Exercise 1: For each of the following statements, say yes or no to whether it agrees with the passage on Atlassian's IPO filing, and quote the passage's deciding words: (a) Atlassian raised venture capital in the year it was founded; (b) revenue for the fiscal year ended June 30 was $319.5 million; (c) net income for the quarter ended Sept. 30 declined from the prior year's figure.
Exercise 2: Pick up the passage on Atlassian's IPO filing after its last sentence and carry it forward.

Provided passage:
########################################

SAN FRANCISCO—Software-tools maker Atlassian Pty Ltd., which has been valued privately at more than $3.3 billion, made its IPO filing public on Monday after filing confidentially earlier this year.

The company will likely be watched intently by other closely held, highly valued companies that will need at some point to return money to their investors.

Atlassian, however, in several ways isn't typical of its peers. Founded in Australia in 2002, the company was bootstrapped to profitability by its founders and didn't raise venture capital until 2010. It has since raised two rounds of funding totaling $210 million so its employees could sell shares.

Revenue for the fiscal year ended June 30 was $319.5 million, up nearly 50% from $215.1 million in 2014. Net income fell by about two-thirds to $6.8 million, down from $19 million the year before.

But the company's growth continues. For the quarter ended Sept. 30, revenue increased to $101.8 million from $67.9 million. Net income rose to $5.1 million from $3.6 million.

########################################

Supplied material:
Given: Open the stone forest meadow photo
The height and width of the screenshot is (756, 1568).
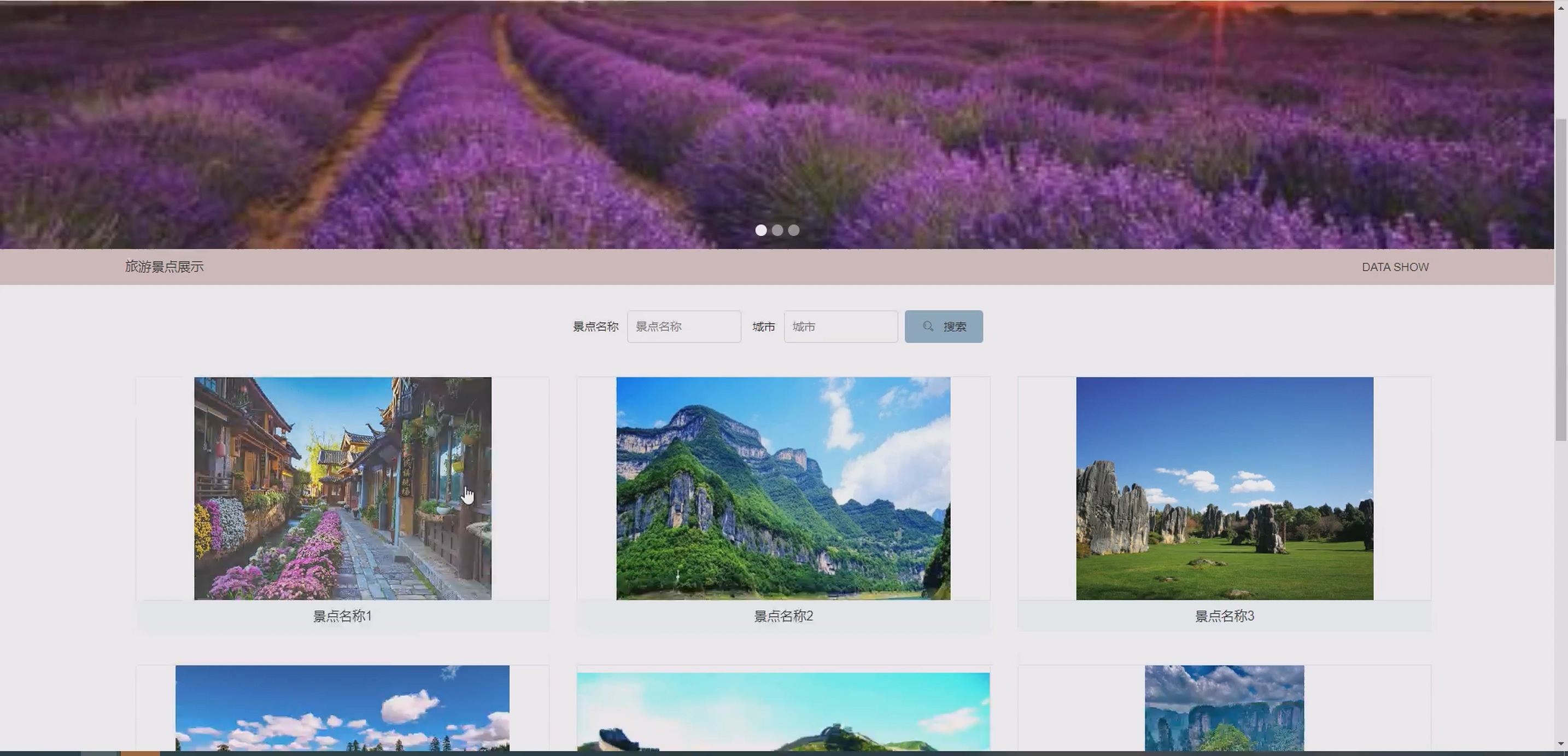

########################################

Exercise answer 1:
(a) No: "didn't raise venture capital until 2010."
(b) Yes: "Revenue for the fiscal year ended June 30 was $319.5 million"
(c) No: "Net income rose to $5.1 million from $3.6 million."

Exercise answer 2:
Principal shareholders include Accel Partners, which was the sole venture capital investor in 2010 when Atlassian raised $60 million and holds 12.5% of shares, according to the filing. Accel General Partner Rich Wong is on the board.

Founders and Co-Chief Executives Michael Cannon-Brookes and Scott Farquhar each own 37.2% of the company's pre-IPO shares, the filing says.

Given the growing use of software even by nontech companies to perform critical business functions, Atlassian is in a hot space. Its products include HipChat, which enables messaging, group chat, voice, video, and file or screen sharing on any connected device. The company competes against Slack Technologies Inc., another fast-growing software company that has raised $315 million and was last valued at about $2.8 billion.

Atlassian's core product is JIRA, which manages workflow for teams, and the company also creates developer tools and a service desk product that competes with help-desk software such as Zendesk and Freshdesk.

Other Atlassian competitors include Rally Software Development Corp., which went public in 2013 and is valued at about $500 million, and GitHub, a San Francisco company that has raised $350 million and was last valued at about $2 billion.

Atlassian has filed to list its common stock on the Nasdaq Global Market under the ticker symbol TEAM. Goldman, Sachs & Co. and Morgan Stanley & Co. will act as lead joint book-running managers for the offering, with Allen & Co., UBS Securities and Jefferies acting as additional book-running managers and Canaccord Genuity, JMP Securities, Raymond James & Associates and William Blair & Co. acting as co-managers.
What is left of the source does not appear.